Last week the state put out its list of "persistently lowest achieving schools" and five Rochester high schools were on it. In saner times, school district officials might have been able to make individualized decisions about what was and what wasn't working at each school, and how to respond. But because we live in the era of the Race to the Top – and because New York State is getting $308 million dollars for running that race – the district is required
to take one of four actions at schools on the list. The four actions are euphemistically called the "Turnaround Model" (replace the principal and at least 50 percent of the staff), the "Restart Model" (convert the school to a charter school or hire an outside company to run it), the "Transformation Model" (replace the principal) or close the school and transfer the students to higher-performing schools (I guess they ran out of euphemisms).
Because there's not enough chaos in most city school kids' lives, right?

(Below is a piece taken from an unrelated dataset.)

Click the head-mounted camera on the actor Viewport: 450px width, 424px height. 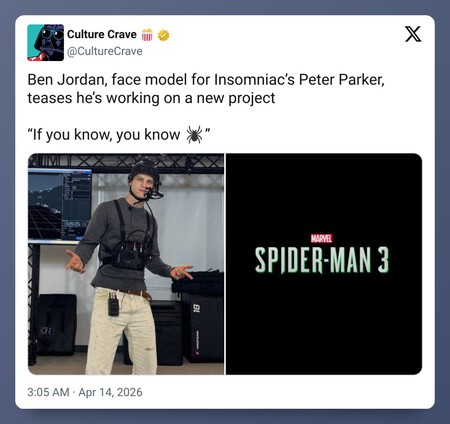coord(153,192)
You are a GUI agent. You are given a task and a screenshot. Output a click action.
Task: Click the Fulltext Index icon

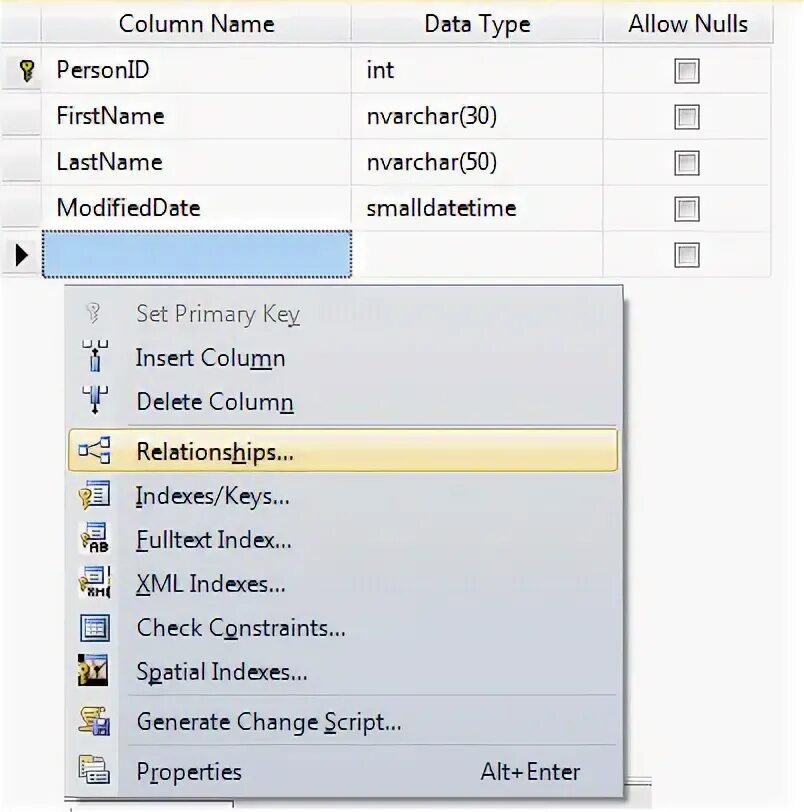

I don't know the specific situation at those five schools. To be honest, I don't have first-hand knowledge of what's going on at ANY of those schools. But imagine that at one school on the list, if not more, great things were happening. A great principal, say, an enthusiastic staff, strong partnerships with local colleges, kids who were learning. And say that when low-achieving schools were shut down last year, many of their kids transferred to this school, bringing the school-where-great-things-were-happening's graduation rates (because test scores and graduation rates are all that matters when you're racing to the top!) down. So before those kids had even been at their new school a year, before the teachers and principal even had time to make a difference - that school where great things were happening was on the failing list.
Read this story about what's been going on at Freddie Thomas High School:http://flowercityparents.org/forum/index.php?topic=1853.msg5725;topicseen#msg5725
Should that principal be removed? Her staff replaced? Never mind the programs they've started or the relationships they've built. Or, shut the whole thing down and shuffle those kids off to somewhere else, so maybe THAT school can end up on the list next year? HOW does that serve our kids?
I can't say for certain that the scenario I described is the case, though it's what I've been hearing from educators I deeply respect. But what if it is? How can it be good education policy for our hands to be tied, our district's choices entirely dictated by Washington and Albany?
It doesn't make sense to me. And I don't see how it makes sense for our kids.